Robert Dallek, Nixon and Kissinger: Partners in Power, (New York: Harper Perennial, 2007), 488.
Absolute power corrupts absolutely the old saying says. The office of the presidency provided Nixon with untolds amount of power, prestige, and exaltation. He had government officials and government agencies at his finger tips - willing to do what he saw was right. He become the driving force behind world affairs. He experienced high approval ratings (not right away, but pretty quickly - and they stayed there until Watergate) from the American public. He was surrounded by men who in their own personal thirst for power were willing to accomodate his delusions. What Richard Nixon wanted, Richard Nixon was going to get.
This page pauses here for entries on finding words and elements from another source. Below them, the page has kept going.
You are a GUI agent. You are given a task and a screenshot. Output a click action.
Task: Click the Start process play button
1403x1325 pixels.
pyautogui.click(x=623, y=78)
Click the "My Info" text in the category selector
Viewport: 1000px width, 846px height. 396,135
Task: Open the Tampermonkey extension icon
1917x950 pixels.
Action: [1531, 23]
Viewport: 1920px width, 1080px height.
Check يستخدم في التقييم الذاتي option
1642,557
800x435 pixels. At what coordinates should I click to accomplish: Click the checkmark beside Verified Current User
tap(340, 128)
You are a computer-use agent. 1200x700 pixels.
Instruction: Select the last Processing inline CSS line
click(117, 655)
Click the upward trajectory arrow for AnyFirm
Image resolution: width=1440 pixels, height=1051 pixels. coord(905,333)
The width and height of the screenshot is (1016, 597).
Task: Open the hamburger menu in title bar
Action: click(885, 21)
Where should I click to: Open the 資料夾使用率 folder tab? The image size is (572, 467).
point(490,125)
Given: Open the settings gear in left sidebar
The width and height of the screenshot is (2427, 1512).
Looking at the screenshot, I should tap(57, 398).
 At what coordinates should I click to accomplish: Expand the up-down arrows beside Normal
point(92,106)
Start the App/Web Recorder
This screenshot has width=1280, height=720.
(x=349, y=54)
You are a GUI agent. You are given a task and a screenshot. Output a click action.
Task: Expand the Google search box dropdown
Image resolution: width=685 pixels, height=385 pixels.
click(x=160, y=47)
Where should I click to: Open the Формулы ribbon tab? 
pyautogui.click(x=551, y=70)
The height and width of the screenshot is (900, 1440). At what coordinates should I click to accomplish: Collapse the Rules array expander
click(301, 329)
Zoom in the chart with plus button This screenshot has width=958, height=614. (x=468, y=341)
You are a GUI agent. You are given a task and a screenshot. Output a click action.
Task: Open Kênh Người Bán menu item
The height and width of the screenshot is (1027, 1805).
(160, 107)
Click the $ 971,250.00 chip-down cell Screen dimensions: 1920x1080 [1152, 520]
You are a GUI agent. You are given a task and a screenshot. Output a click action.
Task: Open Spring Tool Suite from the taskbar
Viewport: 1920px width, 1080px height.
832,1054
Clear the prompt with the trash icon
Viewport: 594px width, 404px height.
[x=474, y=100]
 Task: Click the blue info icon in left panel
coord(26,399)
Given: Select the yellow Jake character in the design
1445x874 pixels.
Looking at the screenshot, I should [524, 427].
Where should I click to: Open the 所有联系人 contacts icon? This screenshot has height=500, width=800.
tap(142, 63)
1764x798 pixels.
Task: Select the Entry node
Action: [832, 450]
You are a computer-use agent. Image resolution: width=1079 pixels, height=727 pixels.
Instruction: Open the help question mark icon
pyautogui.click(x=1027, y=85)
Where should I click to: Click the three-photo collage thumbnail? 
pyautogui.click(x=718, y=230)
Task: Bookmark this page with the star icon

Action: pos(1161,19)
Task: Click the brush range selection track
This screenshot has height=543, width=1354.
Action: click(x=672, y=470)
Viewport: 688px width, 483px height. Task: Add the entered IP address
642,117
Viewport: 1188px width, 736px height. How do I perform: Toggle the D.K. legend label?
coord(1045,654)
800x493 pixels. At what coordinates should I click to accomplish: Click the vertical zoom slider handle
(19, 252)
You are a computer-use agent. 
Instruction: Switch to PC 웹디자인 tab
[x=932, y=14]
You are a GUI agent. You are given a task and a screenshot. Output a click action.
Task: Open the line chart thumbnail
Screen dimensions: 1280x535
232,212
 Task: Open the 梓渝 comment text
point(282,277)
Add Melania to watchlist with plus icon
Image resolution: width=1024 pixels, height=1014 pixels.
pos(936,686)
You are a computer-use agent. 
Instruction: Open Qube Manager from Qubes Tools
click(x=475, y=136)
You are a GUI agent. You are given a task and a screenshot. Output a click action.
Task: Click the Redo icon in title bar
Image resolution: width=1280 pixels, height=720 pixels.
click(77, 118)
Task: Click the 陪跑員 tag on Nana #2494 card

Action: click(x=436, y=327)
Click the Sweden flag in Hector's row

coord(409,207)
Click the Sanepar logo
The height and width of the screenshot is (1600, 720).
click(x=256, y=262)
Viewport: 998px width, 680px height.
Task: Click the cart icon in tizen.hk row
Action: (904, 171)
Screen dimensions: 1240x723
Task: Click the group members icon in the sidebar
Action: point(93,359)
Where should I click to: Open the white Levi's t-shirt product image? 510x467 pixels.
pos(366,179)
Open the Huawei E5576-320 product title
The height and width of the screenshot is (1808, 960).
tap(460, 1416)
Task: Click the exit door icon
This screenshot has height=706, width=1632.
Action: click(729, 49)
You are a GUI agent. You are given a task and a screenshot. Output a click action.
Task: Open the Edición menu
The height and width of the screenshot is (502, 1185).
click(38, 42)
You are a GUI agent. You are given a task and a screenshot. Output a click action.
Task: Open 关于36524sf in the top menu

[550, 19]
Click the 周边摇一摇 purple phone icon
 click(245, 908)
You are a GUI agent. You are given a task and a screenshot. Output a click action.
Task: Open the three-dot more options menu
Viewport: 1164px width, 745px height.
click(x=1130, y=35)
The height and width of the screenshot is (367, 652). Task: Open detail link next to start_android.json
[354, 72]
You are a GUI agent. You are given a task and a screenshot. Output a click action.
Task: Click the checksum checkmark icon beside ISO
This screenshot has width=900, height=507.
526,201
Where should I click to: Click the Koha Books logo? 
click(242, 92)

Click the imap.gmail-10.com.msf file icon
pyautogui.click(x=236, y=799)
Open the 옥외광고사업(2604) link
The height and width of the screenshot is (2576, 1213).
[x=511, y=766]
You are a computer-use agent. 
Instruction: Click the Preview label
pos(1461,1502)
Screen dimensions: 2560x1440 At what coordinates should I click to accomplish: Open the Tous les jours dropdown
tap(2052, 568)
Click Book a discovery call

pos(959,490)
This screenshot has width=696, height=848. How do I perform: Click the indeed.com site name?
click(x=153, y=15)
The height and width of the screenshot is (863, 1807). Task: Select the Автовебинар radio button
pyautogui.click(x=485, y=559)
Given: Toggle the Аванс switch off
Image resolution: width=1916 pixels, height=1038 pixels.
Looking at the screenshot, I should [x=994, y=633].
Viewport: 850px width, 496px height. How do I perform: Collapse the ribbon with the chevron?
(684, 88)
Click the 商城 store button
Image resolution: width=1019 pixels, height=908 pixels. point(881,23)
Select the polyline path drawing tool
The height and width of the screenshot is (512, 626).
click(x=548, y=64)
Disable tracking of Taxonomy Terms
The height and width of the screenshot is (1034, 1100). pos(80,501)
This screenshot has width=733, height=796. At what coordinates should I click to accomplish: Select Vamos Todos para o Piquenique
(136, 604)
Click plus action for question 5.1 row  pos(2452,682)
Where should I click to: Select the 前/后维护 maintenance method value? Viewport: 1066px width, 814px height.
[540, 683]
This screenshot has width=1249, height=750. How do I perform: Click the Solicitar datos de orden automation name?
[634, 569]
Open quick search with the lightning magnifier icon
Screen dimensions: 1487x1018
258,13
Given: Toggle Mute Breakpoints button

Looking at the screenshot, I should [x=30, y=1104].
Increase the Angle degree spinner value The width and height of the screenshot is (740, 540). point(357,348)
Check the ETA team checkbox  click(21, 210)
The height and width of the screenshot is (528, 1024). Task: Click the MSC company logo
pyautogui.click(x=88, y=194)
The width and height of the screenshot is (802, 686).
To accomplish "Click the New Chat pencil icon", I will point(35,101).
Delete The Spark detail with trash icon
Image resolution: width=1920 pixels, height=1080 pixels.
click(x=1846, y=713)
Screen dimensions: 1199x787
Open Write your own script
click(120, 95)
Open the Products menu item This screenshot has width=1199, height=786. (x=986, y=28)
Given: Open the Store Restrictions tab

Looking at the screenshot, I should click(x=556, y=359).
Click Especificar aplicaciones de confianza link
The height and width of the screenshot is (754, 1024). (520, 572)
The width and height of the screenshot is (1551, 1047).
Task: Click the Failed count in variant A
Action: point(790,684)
Self-delusion is almost impossible to avoid when pride, arrogance, and complete freedom are given. Our judgment cannot avoid being impaired when we are surrounded by people who are our biggest fans. Pride is a natural outcome of position & title. No matter how high your position is - you have some degree of adulation from those beneath you. The problem is when that adulation becomes the voice you hear for making judgments. What to do? Cut out the worshipers. Don't look for praise when doing your job. Don't depend upon positive feedback after delivering a performance. Don't live for reassurance. Simply do what you need to do - in the best possible way to do it - and crave criticism that can help you execute better.